:: WHAT THE TASK ASKS ::
Look through the material below. Copy each line that contains the string "computer".

========================================

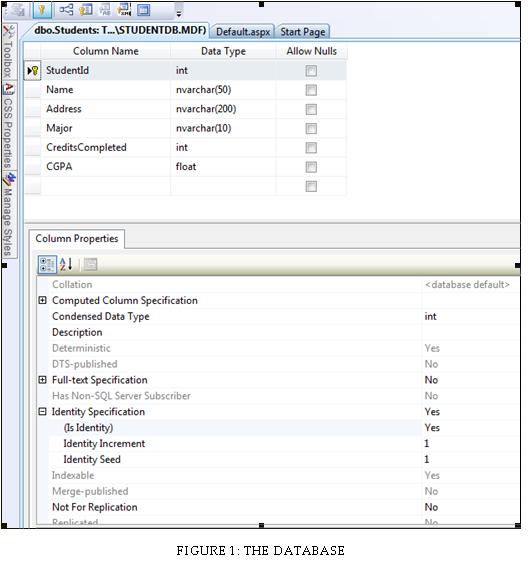
Task: Open the Manage Styles side panel
Action: 8,215

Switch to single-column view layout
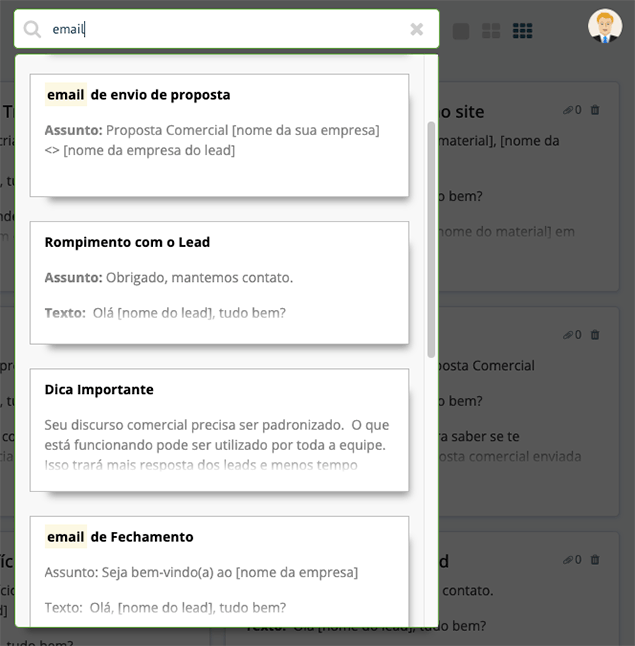(461, 31)
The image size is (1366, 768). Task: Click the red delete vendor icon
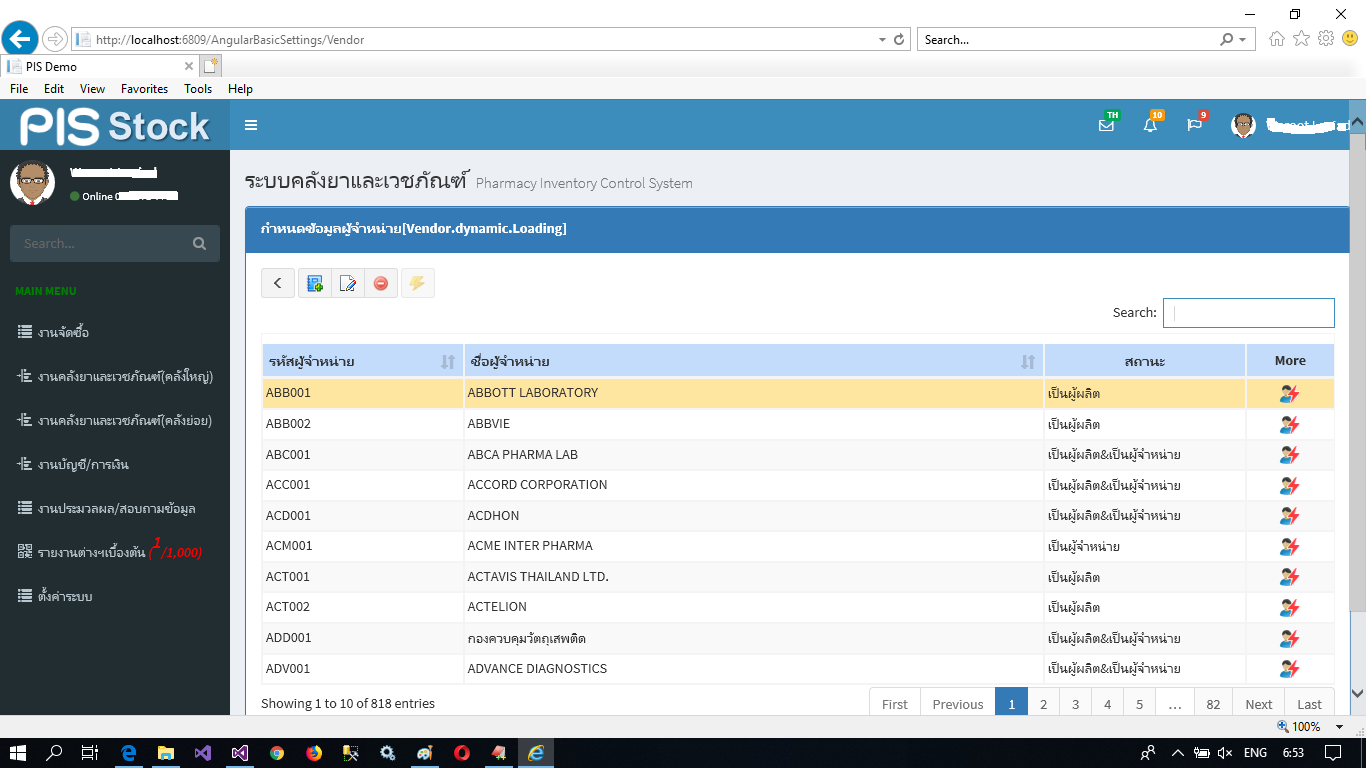pyautogui.click(x=381, y=283)
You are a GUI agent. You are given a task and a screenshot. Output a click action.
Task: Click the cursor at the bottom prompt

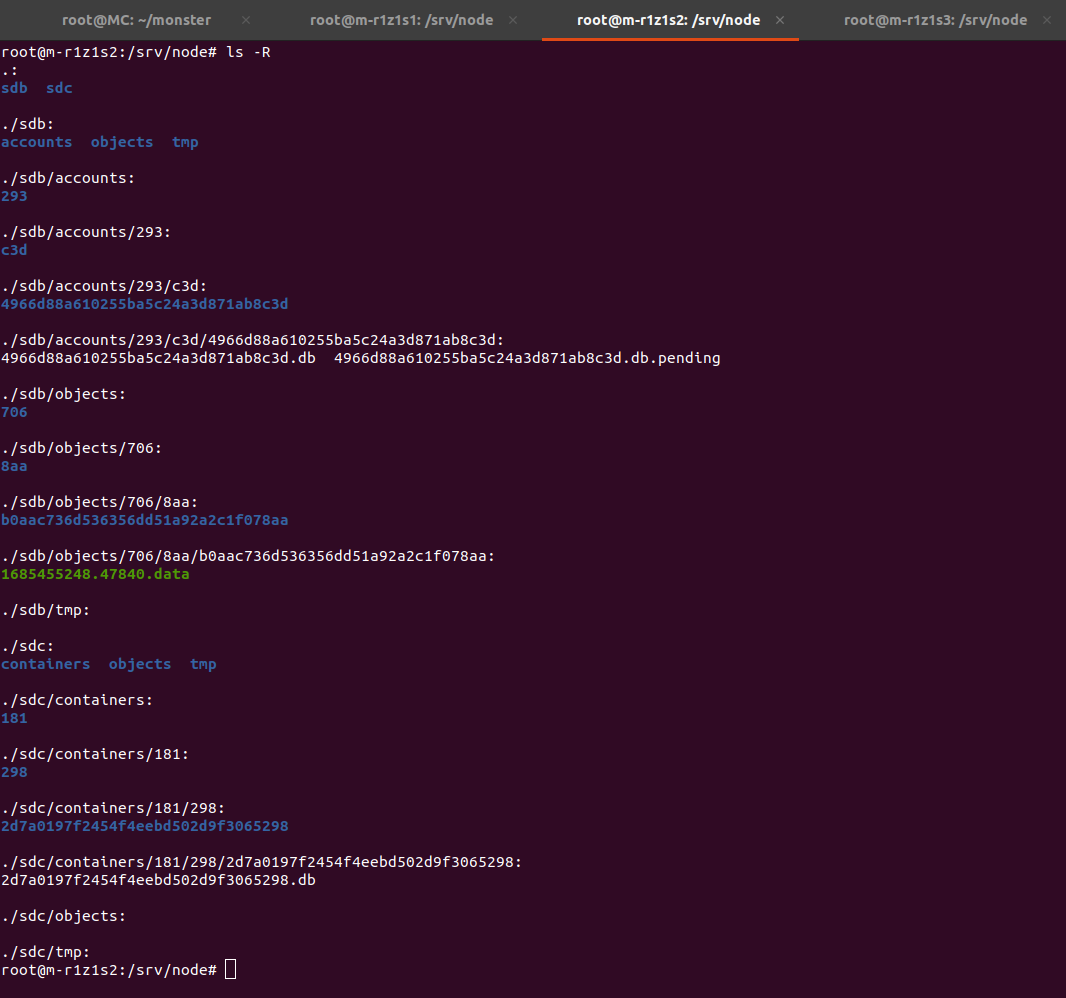point(230,970)

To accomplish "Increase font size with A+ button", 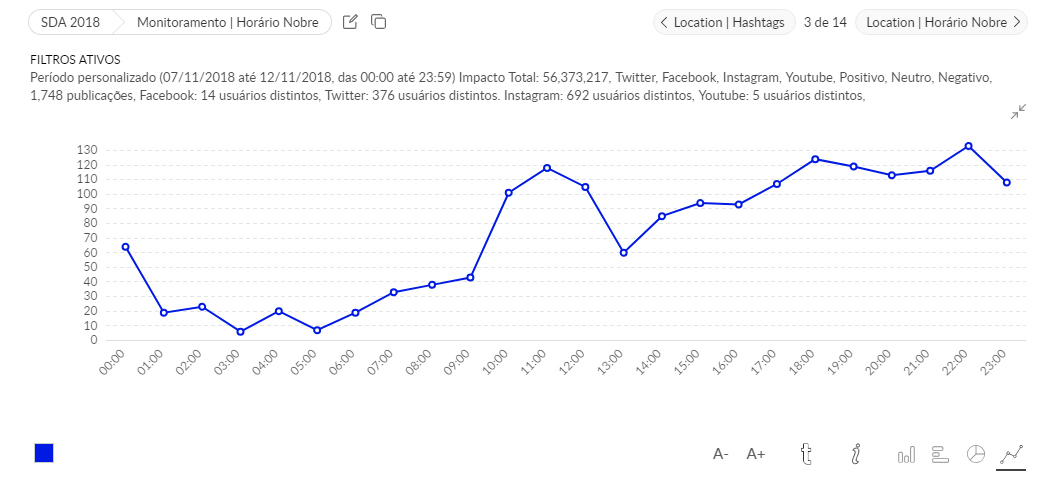I will (756, 455).
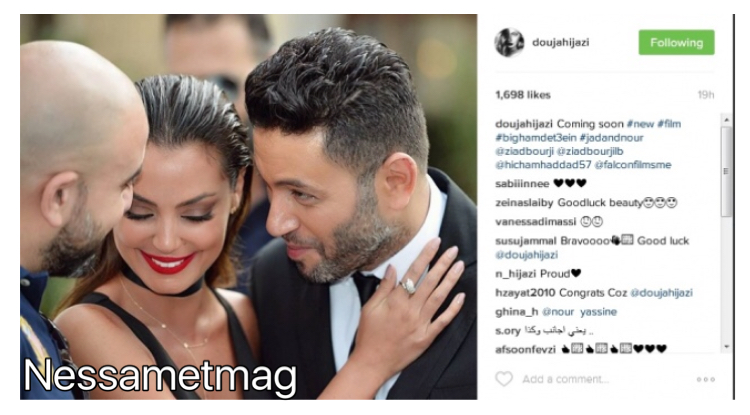Click the doujahijazi profile avatar
Viewport: 750px width, 415px height.
click(509, 43)
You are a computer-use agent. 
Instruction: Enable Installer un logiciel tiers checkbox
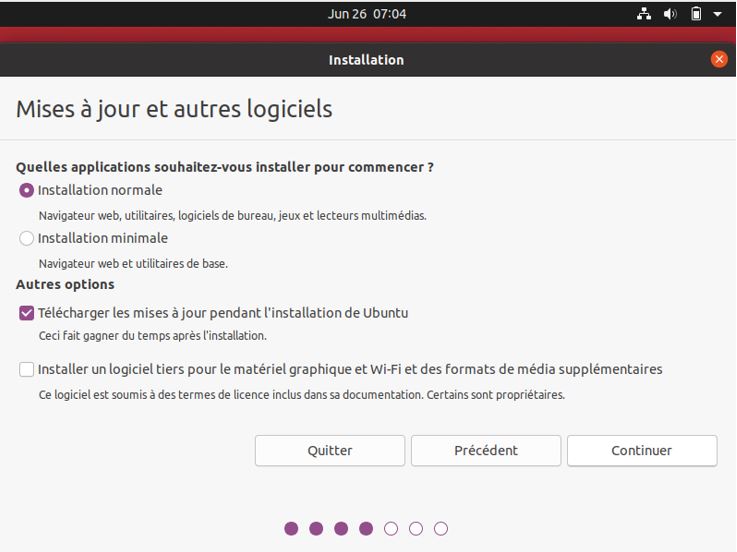pyautogui.click(x=27, y=370)
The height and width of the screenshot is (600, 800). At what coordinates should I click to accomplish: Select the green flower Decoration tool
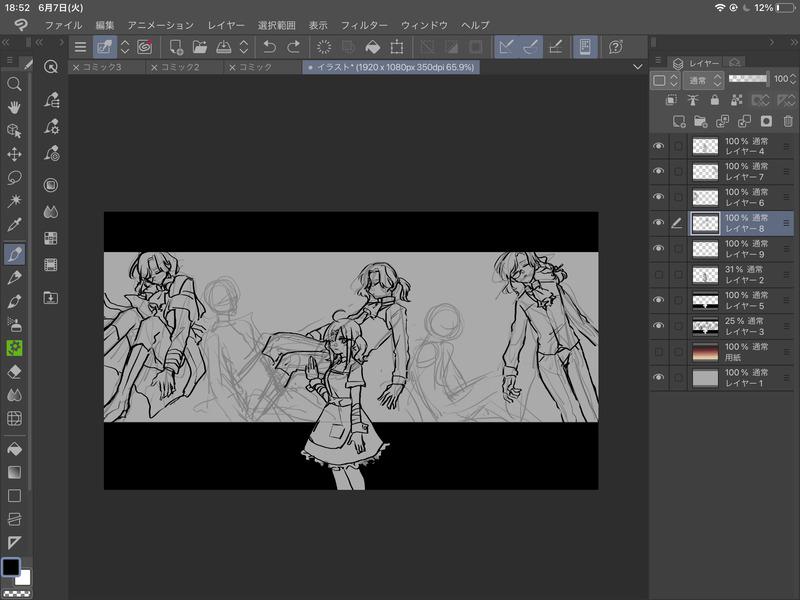[14, 347]
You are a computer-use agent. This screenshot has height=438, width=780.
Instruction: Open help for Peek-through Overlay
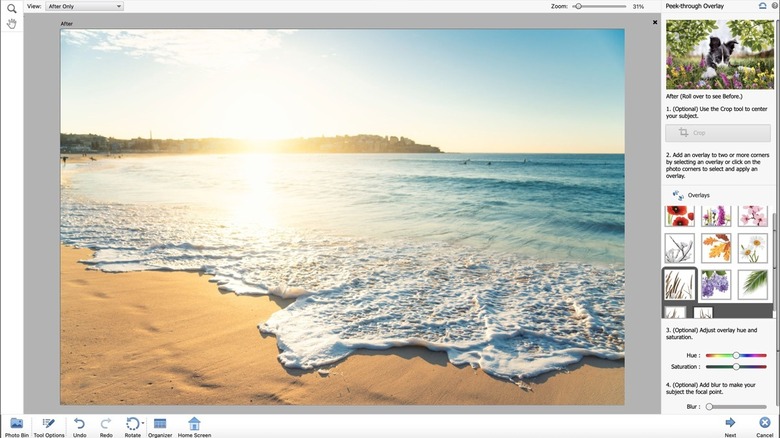point(774,6)
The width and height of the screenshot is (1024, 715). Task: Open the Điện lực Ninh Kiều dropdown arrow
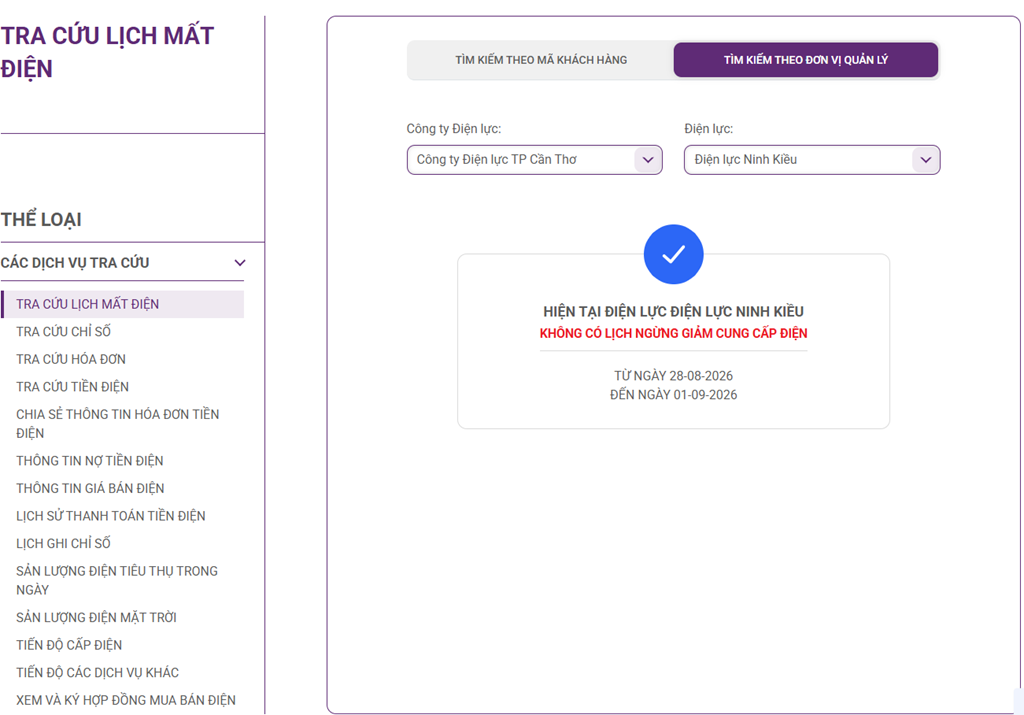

========================================

:: YOUR SOLUTION ::
You are a computer-use agent. 
You are a computer-use agent. This screenshot has height=438, width=780.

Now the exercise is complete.